• _Exercise directions_
Among the records, which lines include "user"? List them.

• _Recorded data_
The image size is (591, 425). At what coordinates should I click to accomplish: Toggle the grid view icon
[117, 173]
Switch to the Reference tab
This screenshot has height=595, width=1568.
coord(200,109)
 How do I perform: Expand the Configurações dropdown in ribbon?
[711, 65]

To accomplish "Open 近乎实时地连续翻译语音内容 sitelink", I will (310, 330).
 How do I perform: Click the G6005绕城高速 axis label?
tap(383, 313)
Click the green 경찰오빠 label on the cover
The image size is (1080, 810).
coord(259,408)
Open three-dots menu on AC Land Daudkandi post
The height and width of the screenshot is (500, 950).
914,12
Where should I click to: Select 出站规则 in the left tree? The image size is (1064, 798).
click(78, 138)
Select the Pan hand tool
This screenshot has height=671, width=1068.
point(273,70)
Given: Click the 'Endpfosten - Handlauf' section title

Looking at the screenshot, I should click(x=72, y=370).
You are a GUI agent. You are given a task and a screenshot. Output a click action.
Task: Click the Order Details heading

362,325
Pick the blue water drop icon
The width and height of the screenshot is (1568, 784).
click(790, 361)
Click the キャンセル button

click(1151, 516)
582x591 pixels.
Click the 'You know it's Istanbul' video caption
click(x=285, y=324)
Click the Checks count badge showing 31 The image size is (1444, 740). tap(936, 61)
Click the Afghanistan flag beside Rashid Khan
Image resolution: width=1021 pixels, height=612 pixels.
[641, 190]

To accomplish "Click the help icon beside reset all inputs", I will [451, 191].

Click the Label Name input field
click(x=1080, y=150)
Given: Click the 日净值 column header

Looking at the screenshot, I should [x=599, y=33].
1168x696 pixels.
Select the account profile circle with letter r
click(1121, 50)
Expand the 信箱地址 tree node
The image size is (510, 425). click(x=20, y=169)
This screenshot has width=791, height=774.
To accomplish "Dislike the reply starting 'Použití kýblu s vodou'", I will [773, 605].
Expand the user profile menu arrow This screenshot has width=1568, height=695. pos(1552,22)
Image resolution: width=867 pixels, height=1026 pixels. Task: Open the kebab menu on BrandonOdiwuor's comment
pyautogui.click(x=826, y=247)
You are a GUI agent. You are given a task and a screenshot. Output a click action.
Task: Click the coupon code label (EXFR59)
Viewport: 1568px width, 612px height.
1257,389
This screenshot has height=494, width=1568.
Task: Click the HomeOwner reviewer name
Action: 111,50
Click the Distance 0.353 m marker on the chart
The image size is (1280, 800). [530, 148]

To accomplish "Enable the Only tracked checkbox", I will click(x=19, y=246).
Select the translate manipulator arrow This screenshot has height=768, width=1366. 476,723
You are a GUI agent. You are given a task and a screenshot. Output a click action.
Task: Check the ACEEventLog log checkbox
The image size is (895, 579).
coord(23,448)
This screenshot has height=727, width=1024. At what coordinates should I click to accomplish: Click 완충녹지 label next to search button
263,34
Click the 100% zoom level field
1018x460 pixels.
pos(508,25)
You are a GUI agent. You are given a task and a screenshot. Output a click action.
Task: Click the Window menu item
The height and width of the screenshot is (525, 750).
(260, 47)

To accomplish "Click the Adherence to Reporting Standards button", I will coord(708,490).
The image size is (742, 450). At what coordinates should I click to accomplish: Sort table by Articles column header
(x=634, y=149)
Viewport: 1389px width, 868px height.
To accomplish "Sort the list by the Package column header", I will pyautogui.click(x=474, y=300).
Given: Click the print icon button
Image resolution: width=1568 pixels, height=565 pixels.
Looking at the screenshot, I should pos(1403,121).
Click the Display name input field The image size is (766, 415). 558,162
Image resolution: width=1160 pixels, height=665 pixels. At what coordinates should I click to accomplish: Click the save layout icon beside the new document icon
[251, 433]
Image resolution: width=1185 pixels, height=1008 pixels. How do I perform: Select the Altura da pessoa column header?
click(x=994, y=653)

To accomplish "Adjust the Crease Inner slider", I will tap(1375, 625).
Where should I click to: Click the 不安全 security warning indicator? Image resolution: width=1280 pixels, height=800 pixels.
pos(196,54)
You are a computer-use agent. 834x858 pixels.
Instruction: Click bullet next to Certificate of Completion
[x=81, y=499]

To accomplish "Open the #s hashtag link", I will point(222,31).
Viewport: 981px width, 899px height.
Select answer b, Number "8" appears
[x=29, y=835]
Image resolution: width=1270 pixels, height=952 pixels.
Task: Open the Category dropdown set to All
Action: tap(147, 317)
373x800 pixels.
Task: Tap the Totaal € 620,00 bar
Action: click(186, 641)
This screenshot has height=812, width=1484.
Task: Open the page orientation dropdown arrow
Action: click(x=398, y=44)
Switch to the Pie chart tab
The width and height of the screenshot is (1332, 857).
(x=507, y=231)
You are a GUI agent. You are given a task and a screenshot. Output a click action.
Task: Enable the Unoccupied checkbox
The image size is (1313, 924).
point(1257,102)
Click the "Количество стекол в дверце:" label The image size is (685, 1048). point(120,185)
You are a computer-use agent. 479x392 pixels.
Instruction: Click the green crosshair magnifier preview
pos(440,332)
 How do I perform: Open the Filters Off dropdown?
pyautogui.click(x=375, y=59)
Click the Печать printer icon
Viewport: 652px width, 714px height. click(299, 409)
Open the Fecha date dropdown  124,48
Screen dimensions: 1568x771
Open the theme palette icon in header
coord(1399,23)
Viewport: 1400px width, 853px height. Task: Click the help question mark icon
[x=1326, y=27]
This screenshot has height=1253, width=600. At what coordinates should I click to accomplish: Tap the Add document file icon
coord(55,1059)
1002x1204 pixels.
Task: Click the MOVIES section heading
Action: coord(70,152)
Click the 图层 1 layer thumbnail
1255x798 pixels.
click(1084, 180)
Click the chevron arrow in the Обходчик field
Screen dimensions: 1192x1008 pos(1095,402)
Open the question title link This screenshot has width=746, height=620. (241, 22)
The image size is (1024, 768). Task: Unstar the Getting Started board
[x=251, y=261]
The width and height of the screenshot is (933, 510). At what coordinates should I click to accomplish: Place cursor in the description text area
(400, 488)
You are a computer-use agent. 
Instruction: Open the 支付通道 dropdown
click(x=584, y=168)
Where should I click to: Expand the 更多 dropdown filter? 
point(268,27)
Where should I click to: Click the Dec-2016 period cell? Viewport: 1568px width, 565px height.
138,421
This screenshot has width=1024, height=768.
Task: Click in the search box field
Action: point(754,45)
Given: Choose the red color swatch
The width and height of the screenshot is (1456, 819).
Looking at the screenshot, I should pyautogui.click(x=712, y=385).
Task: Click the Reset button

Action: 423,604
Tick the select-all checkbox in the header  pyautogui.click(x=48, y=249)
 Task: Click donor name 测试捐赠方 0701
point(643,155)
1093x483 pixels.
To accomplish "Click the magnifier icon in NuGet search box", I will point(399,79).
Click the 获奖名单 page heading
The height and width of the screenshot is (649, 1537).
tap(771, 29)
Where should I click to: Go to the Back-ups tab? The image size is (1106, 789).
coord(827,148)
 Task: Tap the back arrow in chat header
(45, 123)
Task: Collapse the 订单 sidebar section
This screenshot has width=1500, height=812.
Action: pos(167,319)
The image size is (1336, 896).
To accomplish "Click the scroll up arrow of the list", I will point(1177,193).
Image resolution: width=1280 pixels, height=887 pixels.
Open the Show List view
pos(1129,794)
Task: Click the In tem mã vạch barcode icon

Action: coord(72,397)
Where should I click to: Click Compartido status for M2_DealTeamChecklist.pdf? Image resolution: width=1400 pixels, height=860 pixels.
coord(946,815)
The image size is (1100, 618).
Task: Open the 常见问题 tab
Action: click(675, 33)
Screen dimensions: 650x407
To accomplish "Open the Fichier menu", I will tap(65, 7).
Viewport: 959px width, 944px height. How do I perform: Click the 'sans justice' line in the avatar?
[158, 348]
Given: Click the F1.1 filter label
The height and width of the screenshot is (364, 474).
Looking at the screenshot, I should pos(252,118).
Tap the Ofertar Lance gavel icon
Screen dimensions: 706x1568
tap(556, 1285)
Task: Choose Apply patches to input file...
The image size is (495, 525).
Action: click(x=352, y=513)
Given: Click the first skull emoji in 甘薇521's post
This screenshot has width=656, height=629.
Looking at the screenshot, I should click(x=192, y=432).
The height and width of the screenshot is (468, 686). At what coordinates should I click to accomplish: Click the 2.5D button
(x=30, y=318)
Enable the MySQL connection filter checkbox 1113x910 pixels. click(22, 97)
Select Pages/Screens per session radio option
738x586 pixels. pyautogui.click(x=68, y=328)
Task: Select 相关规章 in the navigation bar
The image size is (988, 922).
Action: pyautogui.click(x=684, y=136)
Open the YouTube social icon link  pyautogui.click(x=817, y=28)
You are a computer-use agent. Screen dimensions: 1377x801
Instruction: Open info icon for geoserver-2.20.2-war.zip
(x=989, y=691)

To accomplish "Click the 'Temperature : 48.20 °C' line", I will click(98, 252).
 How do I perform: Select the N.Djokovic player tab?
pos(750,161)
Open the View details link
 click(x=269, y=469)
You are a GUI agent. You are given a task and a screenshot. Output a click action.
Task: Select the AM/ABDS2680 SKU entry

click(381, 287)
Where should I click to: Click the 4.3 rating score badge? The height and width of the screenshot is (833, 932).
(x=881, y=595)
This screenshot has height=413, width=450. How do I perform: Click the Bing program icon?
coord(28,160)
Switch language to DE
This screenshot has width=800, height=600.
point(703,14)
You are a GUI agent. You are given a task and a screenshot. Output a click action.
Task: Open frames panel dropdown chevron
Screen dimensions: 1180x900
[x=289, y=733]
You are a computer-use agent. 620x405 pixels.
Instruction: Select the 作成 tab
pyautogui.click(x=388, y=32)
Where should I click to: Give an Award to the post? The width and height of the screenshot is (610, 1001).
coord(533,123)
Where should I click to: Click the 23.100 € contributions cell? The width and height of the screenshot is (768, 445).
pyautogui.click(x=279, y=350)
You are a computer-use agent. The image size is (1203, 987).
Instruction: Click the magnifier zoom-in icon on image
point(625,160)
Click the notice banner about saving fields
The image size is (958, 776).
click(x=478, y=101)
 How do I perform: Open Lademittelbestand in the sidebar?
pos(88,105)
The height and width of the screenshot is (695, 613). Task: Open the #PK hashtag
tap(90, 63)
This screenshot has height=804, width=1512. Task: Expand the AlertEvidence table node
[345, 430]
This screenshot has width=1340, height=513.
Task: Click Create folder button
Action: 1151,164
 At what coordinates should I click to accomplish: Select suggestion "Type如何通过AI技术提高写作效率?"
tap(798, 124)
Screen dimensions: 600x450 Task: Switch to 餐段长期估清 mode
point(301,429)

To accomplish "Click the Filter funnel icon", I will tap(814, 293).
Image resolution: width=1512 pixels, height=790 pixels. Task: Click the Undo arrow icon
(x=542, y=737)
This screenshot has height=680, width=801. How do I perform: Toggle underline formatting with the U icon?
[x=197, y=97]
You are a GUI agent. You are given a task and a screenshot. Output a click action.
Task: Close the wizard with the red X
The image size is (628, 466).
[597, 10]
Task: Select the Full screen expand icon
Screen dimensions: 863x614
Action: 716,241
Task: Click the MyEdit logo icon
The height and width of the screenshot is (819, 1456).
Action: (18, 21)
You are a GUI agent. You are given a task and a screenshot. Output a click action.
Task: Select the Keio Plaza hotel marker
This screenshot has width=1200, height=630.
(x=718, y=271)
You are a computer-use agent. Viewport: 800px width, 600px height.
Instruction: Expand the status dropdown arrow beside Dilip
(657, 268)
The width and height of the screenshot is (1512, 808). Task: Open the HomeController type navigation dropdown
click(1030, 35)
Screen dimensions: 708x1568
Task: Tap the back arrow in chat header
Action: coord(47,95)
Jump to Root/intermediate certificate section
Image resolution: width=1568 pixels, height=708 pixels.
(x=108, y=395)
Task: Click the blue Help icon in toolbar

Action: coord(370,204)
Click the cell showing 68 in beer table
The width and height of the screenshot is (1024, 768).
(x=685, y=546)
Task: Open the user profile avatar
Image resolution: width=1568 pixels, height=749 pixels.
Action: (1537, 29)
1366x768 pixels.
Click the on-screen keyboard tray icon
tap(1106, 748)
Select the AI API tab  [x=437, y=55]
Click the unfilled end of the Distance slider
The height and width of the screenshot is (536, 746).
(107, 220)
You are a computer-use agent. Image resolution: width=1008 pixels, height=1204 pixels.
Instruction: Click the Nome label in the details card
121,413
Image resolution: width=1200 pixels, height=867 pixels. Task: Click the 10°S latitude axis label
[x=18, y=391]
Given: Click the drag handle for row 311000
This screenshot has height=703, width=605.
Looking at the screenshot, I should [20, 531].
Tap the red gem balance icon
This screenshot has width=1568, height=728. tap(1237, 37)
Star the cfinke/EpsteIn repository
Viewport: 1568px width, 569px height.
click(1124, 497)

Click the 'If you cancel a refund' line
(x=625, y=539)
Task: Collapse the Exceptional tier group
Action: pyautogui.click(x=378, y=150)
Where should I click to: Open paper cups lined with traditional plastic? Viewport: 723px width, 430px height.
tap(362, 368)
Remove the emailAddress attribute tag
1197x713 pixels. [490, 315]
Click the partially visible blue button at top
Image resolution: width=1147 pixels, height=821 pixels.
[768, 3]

• _Solution to this problem_
Expand the user profile menu arrow This screenshot has width=1568, height=695. pos(1552,22)
Task: Open the user profile avatar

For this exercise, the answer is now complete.